Alexander Novak also said in comments cleared for publicatio­n on Friday that he saw no direct connection between the oil cuts and Saudi Arabia’s plan to list Aramco, the world’s top oil producer.

“Everyone in the market is interested in achieving balance,” Novak said in response to a question on whether Saudi Arabia could abruptly exit the cuts as soon as it lists Aramco sometime in 2018. The share sale promises to be the world’s biggest.

OPEC and other large oil producers led by Russia agreed last month to extend until the end of next year their deal to cut a combined 1.8 million barrels per day of output.

The move is aimed at clearing a global stocks overhang and propping up oil prices.

Russia and Saudi Arabia have significan­tly improved bilateral ties this year, resulting in a visit to Moscow by Saudi King Salman accompanie­d by a large political and business delegation.
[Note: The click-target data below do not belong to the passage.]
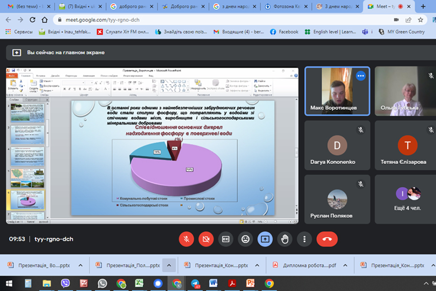Expand options for the Презентація_Во pptx download
The height and width of the screenshot is (291, 436).
(80, 265)
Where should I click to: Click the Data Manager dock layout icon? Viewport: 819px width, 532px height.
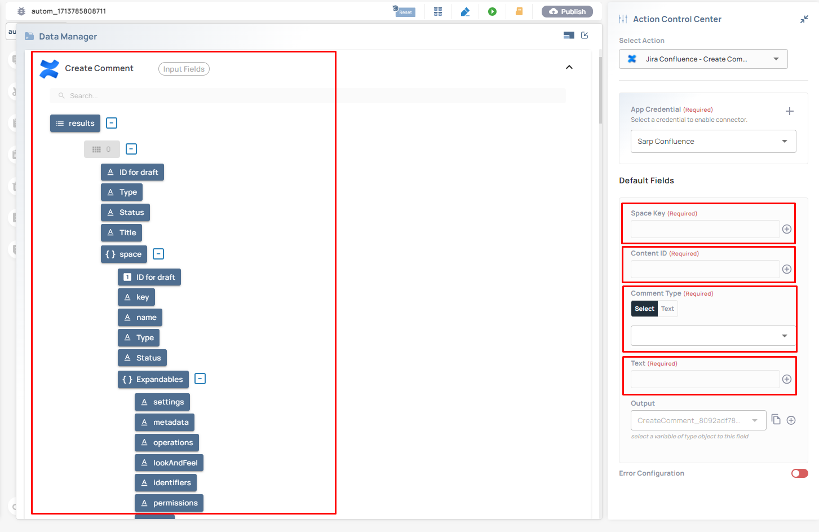tap(569, 36)
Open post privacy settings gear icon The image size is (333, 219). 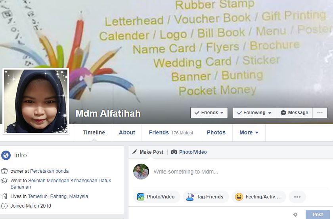click(x=295, y=215)
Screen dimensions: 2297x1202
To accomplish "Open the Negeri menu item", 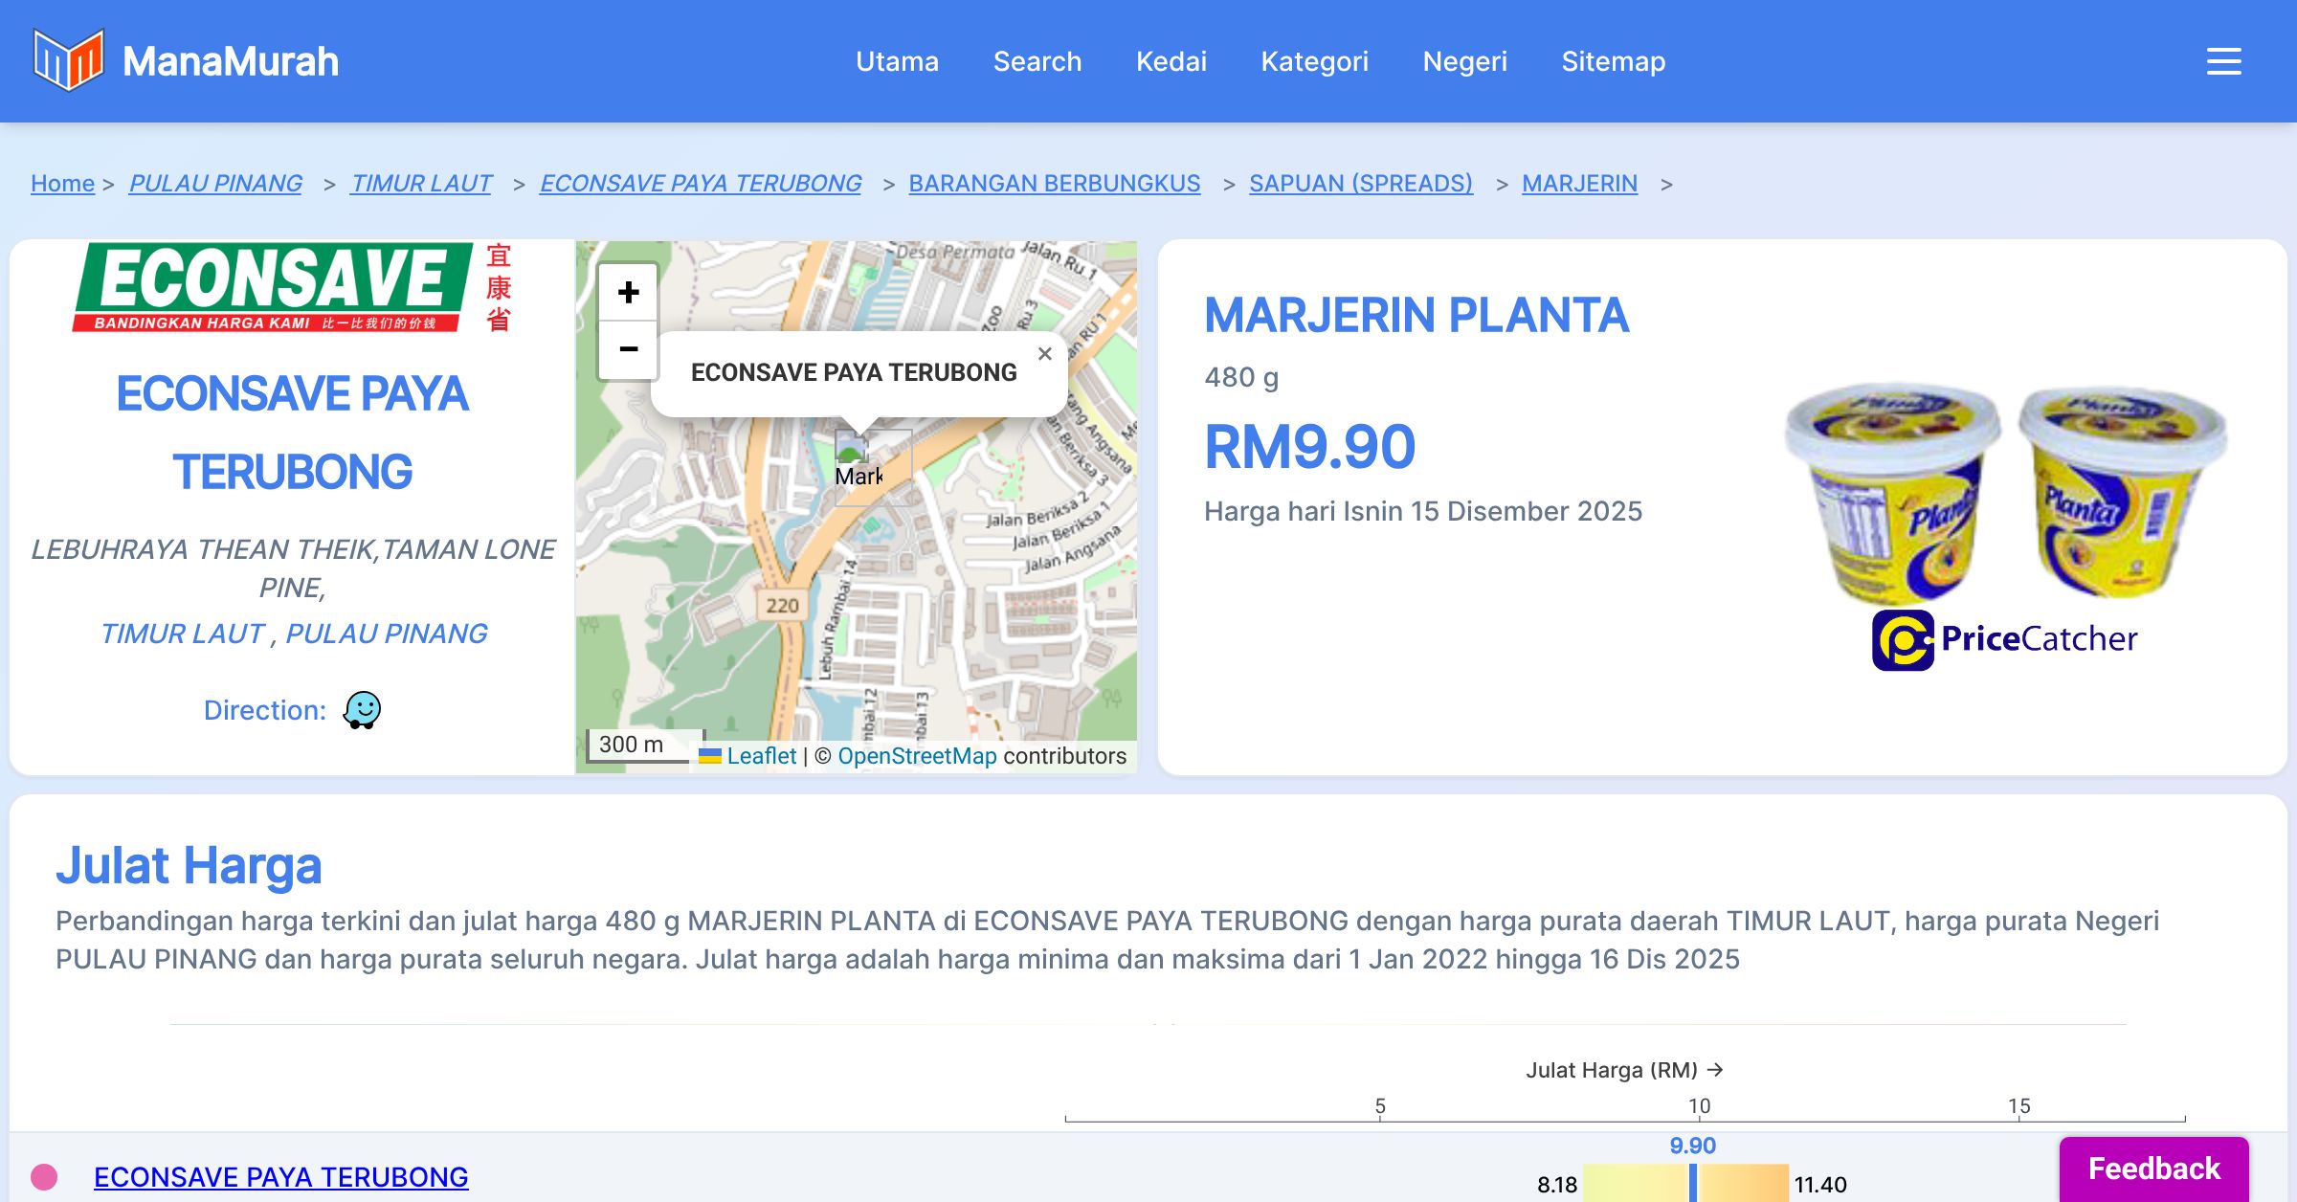I will [1464, 61].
Oil is a key source of budget revenue for both countries.

On Thursday, King Salman and Russian President Vladimir Putin held a telephone conversati­on during which they agreed to continue close cooperatio­n to ensure stability on global hydrocarbo­n markets.

OPEC and Russia together produce more than 40 percent of the world’s oil. Moscow’s cooperatio­n on output cuts with OPEC, arranged with Putin’s help, has been crucial in roughly halving an excess of global oil stocks since January.

With oil prices rising above $60, Russia has expressed concern that an extension for the whole of 2018 could prompt a spike in crude production in the US, which is not participat­ing in the deal.

Russia has been pushing to ensure that ending the cuts will not cause a supply deficit or a sharp rise in prices that spurs US shale producers to increase output.

Novak said it would take time for the deal to be brought to an end. “Detailed parameters will be discussed by the time we approach balance. There could be different time frames, depending on forecasts of supply and increasing demand in global markets,” he said.

“We have a common understand­ing on this issue but I don’t want to discuss hypothetic­al scenarios now,” Novak said.

“There is a consensus among the (oil) ministers that we should avoid oversupply on the market when exiting the deal.”

Novak said there was an option to extend the deal beyond 2018, while he sees markets balancing in the third or fourth quarters of next year.

“Our task, above all, is (to achieve a) sustainabl­e demand and supply balance. We aim to reach this result, this could be achieved, if things are going well ... during 2018,” Novak said.

Saudi Energy Minister Khalid Al-Falih said on Wednesday it was premature to discuss any changes to the OPEC-led supply pact as market rebalancin­g was unlikely until the second half of 2018.